[Saved entries]
**********

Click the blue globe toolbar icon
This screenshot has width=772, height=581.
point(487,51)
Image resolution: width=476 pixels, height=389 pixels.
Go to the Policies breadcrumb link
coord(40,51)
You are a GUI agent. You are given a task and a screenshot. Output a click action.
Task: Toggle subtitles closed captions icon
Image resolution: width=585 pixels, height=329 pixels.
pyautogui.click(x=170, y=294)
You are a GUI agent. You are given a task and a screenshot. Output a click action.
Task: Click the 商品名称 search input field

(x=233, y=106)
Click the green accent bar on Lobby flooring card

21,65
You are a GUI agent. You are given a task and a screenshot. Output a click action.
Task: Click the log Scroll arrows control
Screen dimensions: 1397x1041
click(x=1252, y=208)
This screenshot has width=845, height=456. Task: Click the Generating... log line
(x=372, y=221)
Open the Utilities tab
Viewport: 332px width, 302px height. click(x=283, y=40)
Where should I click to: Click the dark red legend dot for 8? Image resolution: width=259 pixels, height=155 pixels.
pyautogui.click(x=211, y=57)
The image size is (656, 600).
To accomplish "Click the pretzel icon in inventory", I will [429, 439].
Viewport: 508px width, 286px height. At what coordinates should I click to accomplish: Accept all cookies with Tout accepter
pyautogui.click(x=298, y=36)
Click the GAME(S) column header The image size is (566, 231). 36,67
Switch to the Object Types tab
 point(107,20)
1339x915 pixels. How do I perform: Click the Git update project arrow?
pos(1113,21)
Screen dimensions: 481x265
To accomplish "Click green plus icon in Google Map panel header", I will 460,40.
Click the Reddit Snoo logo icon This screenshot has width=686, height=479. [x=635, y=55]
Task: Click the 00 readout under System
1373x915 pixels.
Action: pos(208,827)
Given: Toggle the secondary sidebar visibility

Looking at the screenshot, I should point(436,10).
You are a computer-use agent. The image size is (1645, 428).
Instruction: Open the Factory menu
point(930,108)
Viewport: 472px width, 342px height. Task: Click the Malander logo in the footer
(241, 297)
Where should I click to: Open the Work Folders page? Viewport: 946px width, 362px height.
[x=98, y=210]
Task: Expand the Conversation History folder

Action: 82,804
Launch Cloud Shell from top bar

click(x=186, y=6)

**********

## Action item
The complete data above is to be written out again as it stands.

## Exercise solution
Click the blue globe toolbar icon
This screenshot has width=772, height=581.
point(487,51)
Image resolution: width=476 pixels, height=389 pixels.
Go to the Policies breadcrumb link
coord(40,51)
You are a GUI agent. You are given a task and a screenshot. Output a click action.
Task: Toggle subtitles closed captions icon
Image resolution: width=585 pixels, height=329 pixels.
pyautogui.click(x=170, y=294)
You are a GUI agent. You are given a task and a screenshot. Output a click action.
Task: Click the 商品名称 search input field

(x=233, y=106)
Click the green accent bar on Lobby flooring card

21,65
You are a GUI agent. You are given a task and a screenshot. Output a click action.
Task: Click the log Scroll arrows control
Screen dimensions: 1397x1041
click(x=1252, y=208)
This screenshot has width=845, height=456. Task: Click the Generating... log line
(x=372, y=221)
Open the Utilities tab
Viewport: 332px width, 302px height. click(x=283, y=40)
Where should I click to: Click the dark red legend dot for 8? Image resolution: width=259 pixels, height=155 pixels.
pyautogui.click(x=211, y=57)
The image size is (656, 600).
To accomplish "Click the pretzel icon in inventory", I will [429, 439].
Viewport: 508px width, 286px height. At what coordinates should I click to accomplish: Accept all cookies with Tout accepter
pyautogui.click(x=298, y=36)
Click the GAME(S) column header The image size is (566, 231). 36,67
Switch to the Object Types tab
 point(107,20)
1339x915 pixels. How do I perform: Click the Git update project arrow?
pos(1113,21)
Screen dimensions: 481x265
To accomplish "Click green plus icon in Google Map panel header", I will 460,40.
Click the Reddit Snoo logo icon This screenshot has width=686, height=479. [x=635, y=55]
Task: Click the 00 readout under System
1373x915 pixels.
Action: pos(208,827)
Given: Toggle the secondary sidebar visibility

Looking at the screenshot, I should point(436,10).
You are a computer-use agent. The image size is (1645, 428).
Instruction: Open the Factory menu
point(930,108)
Viewport: 472px width, 342px height. Task: Click the Malander logo in the footer
(241, 297)
Where should I click to: Open the Work Folders page? Viewport: 946px width, 362px height.
[x=98, y=210]
Task: Expand the Conversation History folder

Action: 82,804
Launch Cloud Shell from top bar

click(x=186, y=6)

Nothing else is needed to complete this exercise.